An exchange between Sen. Chuck Schumer and Assistant Attorney General Edward Dennis in the Clinton Administration in the subsequent congressional investigation summed it up best:
Charles E. Schumer, U.S. Congressman, New York (D): We've heard that in the 51 days the FBI was involved, they did not fire a single shot . . . First, That would mean quite certainly that 27 of the people who died in the compound, I think the autopsy report showed 27, I may be off by one or two, who died of bullet wounds, those were self-inflicted or inflicted by other members within the compound . . .
Edward Dennis, Former Assistant Attorney General, Clinton Administration: I think that's a key issue. The fact that Koresh was capable of setting the fire, of killing his own followers, that parents were capable of killing children, or adults were capable of killing children, really says more about the mentality of the individual that you were dealing with and the difficulty in trying to figure out the best way to talk he and his followers out of that compound.
After the Raid
Today the only building on the site is a small chapel erected years after the raid. The building itself was razed. The incoming head of the ATF, John Magaw, was critical of the raid and made the Treasury Department’s Blue Book report on the matter required reading for incoming agents.

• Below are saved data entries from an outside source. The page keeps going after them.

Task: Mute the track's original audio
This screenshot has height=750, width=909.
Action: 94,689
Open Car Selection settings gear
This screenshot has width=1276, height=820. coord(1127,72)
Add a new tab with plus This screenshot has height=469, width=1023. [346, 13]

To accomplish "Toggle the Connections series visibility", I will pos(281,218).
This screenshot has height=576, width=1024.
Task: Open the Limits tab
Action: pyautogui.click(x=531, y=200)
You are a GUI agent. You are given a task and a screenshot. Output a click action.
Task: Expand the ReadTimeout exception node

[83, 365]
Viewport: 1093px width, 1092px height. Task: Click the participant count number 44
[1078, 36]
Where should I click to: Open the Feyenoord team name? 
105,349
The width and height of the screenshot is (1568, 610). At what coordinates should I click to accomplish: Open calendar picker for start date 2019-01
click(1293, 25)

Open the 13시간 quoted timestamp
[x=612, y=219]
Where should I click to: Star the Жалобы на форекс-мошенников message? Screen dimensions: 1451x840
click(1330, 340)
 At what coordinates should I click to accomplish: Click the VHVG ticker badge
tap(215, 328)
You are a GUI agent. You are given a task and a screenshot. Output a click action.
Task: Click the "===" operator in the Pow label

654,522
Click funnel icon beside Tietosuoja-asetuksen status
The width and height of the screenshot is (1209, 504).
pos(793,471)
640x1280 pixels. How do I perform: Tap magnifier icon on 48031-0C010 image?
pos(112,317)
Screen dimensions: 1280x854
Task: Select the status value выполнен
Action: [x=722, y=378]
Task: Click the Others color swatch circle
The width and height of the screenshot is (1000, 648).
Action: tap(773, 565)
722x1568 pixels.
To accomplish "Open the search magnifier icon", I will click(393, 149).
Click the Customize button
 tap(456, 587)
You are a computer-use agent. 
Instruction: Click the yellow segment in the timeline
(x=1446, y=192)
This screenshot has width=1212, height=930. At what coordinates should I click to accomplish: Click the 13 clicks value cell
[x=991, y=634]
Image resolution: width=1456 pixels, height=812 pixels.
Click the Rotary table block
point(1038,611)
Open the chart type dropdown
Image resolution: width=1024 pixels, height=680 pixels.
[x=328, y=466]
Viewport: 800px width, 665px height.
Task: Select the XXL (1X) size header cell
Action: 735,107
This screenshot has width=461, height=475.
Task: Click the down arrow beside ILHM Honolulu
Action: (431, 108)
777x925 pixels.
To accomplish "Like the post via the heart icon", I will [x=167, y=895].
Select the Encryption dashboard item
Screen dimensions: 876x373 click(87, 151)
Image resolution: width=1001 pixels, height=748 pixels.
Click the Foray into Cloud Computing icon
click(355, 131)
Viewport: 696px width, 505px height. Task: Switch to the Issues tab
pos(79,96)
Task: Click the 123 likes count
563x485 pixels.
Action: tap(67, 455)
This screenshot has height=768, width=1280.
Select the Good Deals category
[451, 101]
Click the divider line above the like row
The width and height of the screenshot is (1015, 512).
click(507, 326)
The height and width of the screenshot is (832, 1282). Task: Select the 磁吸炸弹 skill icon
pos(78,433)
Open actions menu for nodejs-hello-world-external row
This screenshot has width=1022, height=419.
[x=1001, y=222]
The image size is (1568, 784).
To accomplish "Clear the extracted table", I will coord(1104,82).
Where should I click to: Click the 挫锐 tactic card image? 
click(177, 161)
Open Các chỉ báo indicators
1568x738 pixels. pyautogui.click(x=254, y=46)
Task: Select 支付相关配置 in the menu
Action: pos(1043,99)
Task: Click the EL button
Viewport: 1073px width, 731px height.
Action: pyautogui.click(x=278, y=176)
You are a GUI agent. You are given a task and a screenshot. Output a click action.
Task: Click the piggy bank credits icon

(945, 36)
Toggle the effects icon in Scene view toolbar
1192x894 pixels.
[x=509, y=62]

Nine Branch Davidians received sentences of up to 40 years for counts including voluntary manslaughter and weapons charges. Several other Davidians, including foreign nationals, were imprisoned indefinitely as material witnesses. Derek Lovelock, a British national, was held in McLennan County Jail for seven months, with the bulk of this time in solitary confinement. Livingstone Fagan claims to have been repeatedly beaten by guards at Leavenworth and other places. It was here that Fagan claims he was sprayed with cold water by a high-pressure hose before the guards put an industrial fan outside of his cell. Guards strip searched him every time he left his cell, so he began refusing exercise.

Over 100 civil suits were brought against the government by Branch Davidians and their surviving families. Most of these were dismissed before ever coming before a jury. Where cases were brought to court, the Davidians were ruled against. A jury in San Antonio, however, acquitted Branch Davidians in the killing of four ATF agents on grounds of self defense.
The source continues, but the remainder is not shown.